A poverty-driven paradigm has defined our public health approach to dealing with maternal and child health in the United States for the last hundred years. The disadvantaged and poor segments of our population have higher rates of mortality and low birthweight. The authors explore whether the poverty- driven paradigm is a valid and efficient approach to handle poor birth outcomes. First, in order for the paradigm to be valid, statistical findings must confirm the existence of social class differential in risk factors for infant mortality. Then poverty-driven improvement programs must be shown to be effective. Finally, unequal access to these amelioration programs or interventions must be shown to exist.

The paradigm breaks down when it is applied to pregnancy outcomes among the black population. Public health experts have often equated being black in the U.S. with being poor and have thus attributed the excess infant mortality among blacks to poverty. To control for the effects of poverty, Schoendorf et al. examined the mortality rates of singleton infants of college-educated black and white parents. While the infant mortality rates were similar for many causes that were unrelated to low birthweight, overall an excess infant mortality rate still persisted. The excess was attributed to the higher rate of low birthweight, in particular very low birthweight among college-educated black parents. Hence, the poverty paradigm does not appear to endure for infant mortality due to preterm delivery.

Therefore, the authors examined other possible explanations for the higher rate of preterm delivery among black women, regardless of their financial status. They felt that a more accurate view is that the high rate of preterm delivery and its related contribution to infant mortality among blacks is a socio-biological phenomenon. Researchers have observed a complex relationship between maternal psychosocial stress and pregnancy outcome. Stress may alter physiologic processes and also lead to high-risk behaviors. And “psychosocial stress may result from negative social interactions, such as racism.” Furthermore, the work of Polednak sustains the argument that political structure and economic forces affect biological processes. A narrower racial gap in infant mortality was observed between blacks and whites that lived in residentially integrated, metropolitan areas, independent of the economic status of the area. Physical stressors such as poor nutrition, exposure to environmental toxins, poor housing, and adverse occupational conditions may themselves increase the risk of preterm delivery. They may also interact with psychological stress to exacerbate the risk. Very low birthweight has been often used as a proxy for preterm delivery, but very low birthweight does not address all birth outcomes associated with preterm delivery. While preterm delivery may result from idiopathic preterm labor, premature rupture of the membranes or other medical conditions, the causal mechanisms of preterm delivery are largely unknown. Knowledge of its etiology is particularly important with respect to black women since they sustain most of the burden of preterm delivery.

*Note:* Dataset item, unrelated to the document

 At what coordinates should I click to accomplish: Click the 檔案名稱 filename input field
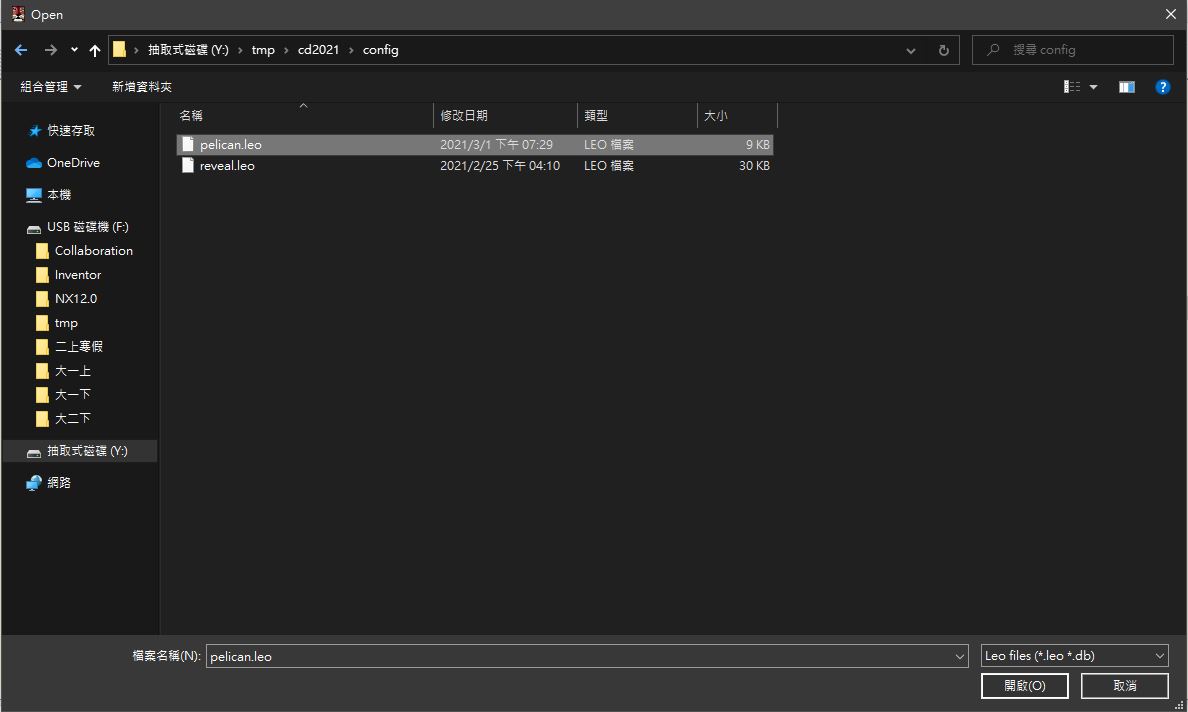580,656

Since the 1970s, advances in medical technology have improved infant survival, especially among those of low birthweight. However, interventions or strategies to reduce the incidence of preterm delivery, for which the risk is twice as high among black than white women, have not succeeded. Also, poverty alone has not been a significant cause of differential birth outcomes among black and white women. Thus, future research must emphasize the biologic and social factors that are environmental exposures and the social context that lead to a higher risk of premature delivery for black women than white women. “We need a clearer picture of the effects of chronic stress, acute stress, and chronic strain. Major sources of stress among African-American women (racial and sexual discrimination) and protective responses may not be captured by previously used scales.” Social and environmental stressors are not disease-specific. Thus, an understanding of the ways in which these stressors affect physiological processes of black women in particular may help to alleviate adverse pregnancy outcomes as well as other adverse health conditions among blacks in the United States.